The basic thrust of this festival is to introduce primarily non-mainstream films to Norwegian distributors in the hopes that some of these titles will be picked up for commercial distribution. Hence, on the professional side there is a large contingent of reps from every Norwegian film distribution company comprising a kind of far-northern niche film market. Aside from the big multi-nationals one small company here is ARTHAUS Films which, as the name clearly states, specializes in smaller art house type fare. ARTHAUS has a tidy fifteen titles in the feature program including "Turtles Can Fly", the Kurdish-Iranian film which took the best film prize at San Sebastian in September, as well as the Argentine crowd-please "Bombon The Dog", critics prize, also at San Sebastian. Other Arthaus offerings; a new print of the classic Hollywood musical "Singing in the Rain", two Asian animation features, "The Cat Returns" from Japan and "Wonderful Days" from Korea, and "Against The Wall", the Turkish-German surprise Golden Bear winner at Berlin last year.

The festival opener was the World Premiere of "An Enemy of the People", a very strong update of the famous Henrik Ibsen play of 1882 to contemporary Norway. Director Erik Skjoldbjerg, (born 1964) being a native of Tromso is a "home town boy", and his film received a lengthy standing ovation from the hometown crowd. Although this is an oft-performed Norwegian stage classic, surprisingly it has never been filmed in Norway before, and, in fact, the only previous screen version was an English language adaptation starring and produced by Steve McQueen (!) in 1978, a scant two years before the actor’s untimely death at age fifty.

The project was clearly intended by Mr. McQueen to prove to the world that he was more than just an action star – i.e., a real actor. For better or for worse, the money masters behind the film (in an ironically Ibsenesque turn) decided that the public would never accept a Steve McQueen without a shotgun in hand or not behind the wheel of a hot car. Consequently, the film itself also died a quick death, was never released commercially and went straight to video oblivion.
Whatever the qualities of the McQueen “Enemy of the People” (which, incidentally, co-starred the excellent Swedish actress and Bergman regular, Bibi Anderson) the film is now basically a forgotten Hollywood footnote. However, the new Norwegian edition (distributed by Columbia TriStar Nordisk), is a tense, handsomely mounted drama, unusually well-acted and directed, with obvious resonances of business interests having no qualms about poisoning people or the environment -- that could travel well outside of Scandinavia if properly handled. And it doesn’t matter if you know nothing about the original Ibsen play because the issues ( the truth being squelched to save jobs, even if the town will literally die out because of the polluted water they are producing) are even more contemporary today than they were 120 tears ago in Ibsen’s time.
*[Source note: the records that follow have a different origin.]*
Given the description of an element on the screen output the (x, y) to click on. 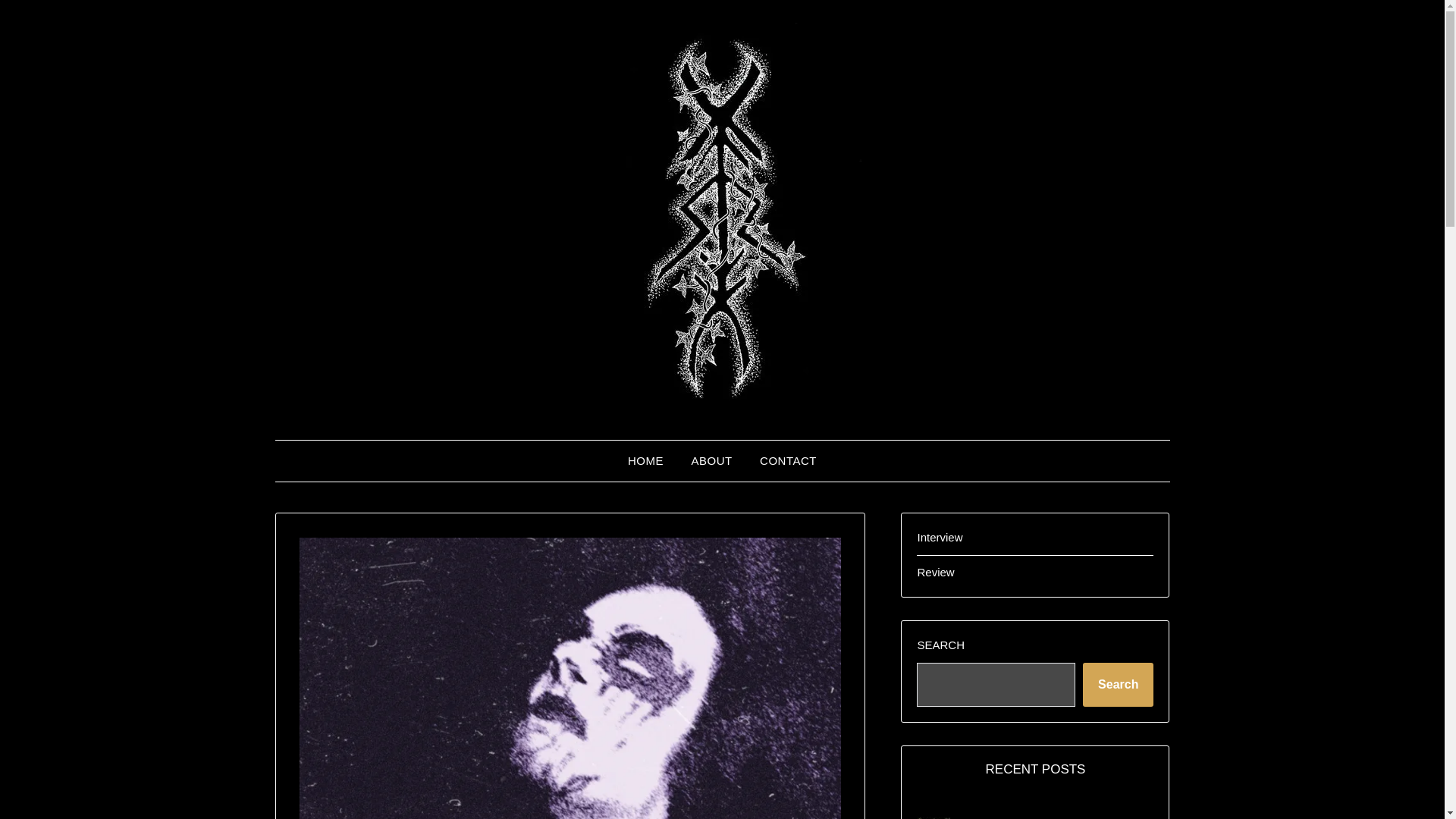
HOME (645, 460)
Review (935, 571)
CONTACT (788, 460)
Interview (939, 536)
Search (1118, 684)
ABOUT (711, 460)
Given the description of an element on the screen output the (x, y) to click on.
Jorgen Langhelle, as the peoples’ enemy, Thomas Stockman --determined to tell the truth even if it ruins his life and destroys his family -- is particularly impressive in the original McQueen role. Sven Nordin (known in Norway for comic roles on television) is also finely evil as the insufferable brother behind the cover up, and Trine Wiggen, a stage actress appearing in her first major screen role, is quite unforgettable (and strikingly beautiful) as the anti-hero’s wife. The film has received only fair-to-middling reviews by norsk critics (“four stars out of six”) but will probably do better with foreign audiences reading the sub-titles and unaware of certain dialectal deficiencies which bothered some people here. (But, who was bothered by Clark Gable minus southern Accent?) In any case, I found this film to be a worthy festival opener and a gripping film experience. Another selling point – the incredible scenery along the west Norwegian Fjords – often seen in Norwegian films, but never before more dramatically lensed – a fantastically beautiful backdrop to the fantastically sordid story unraveling in the foreground.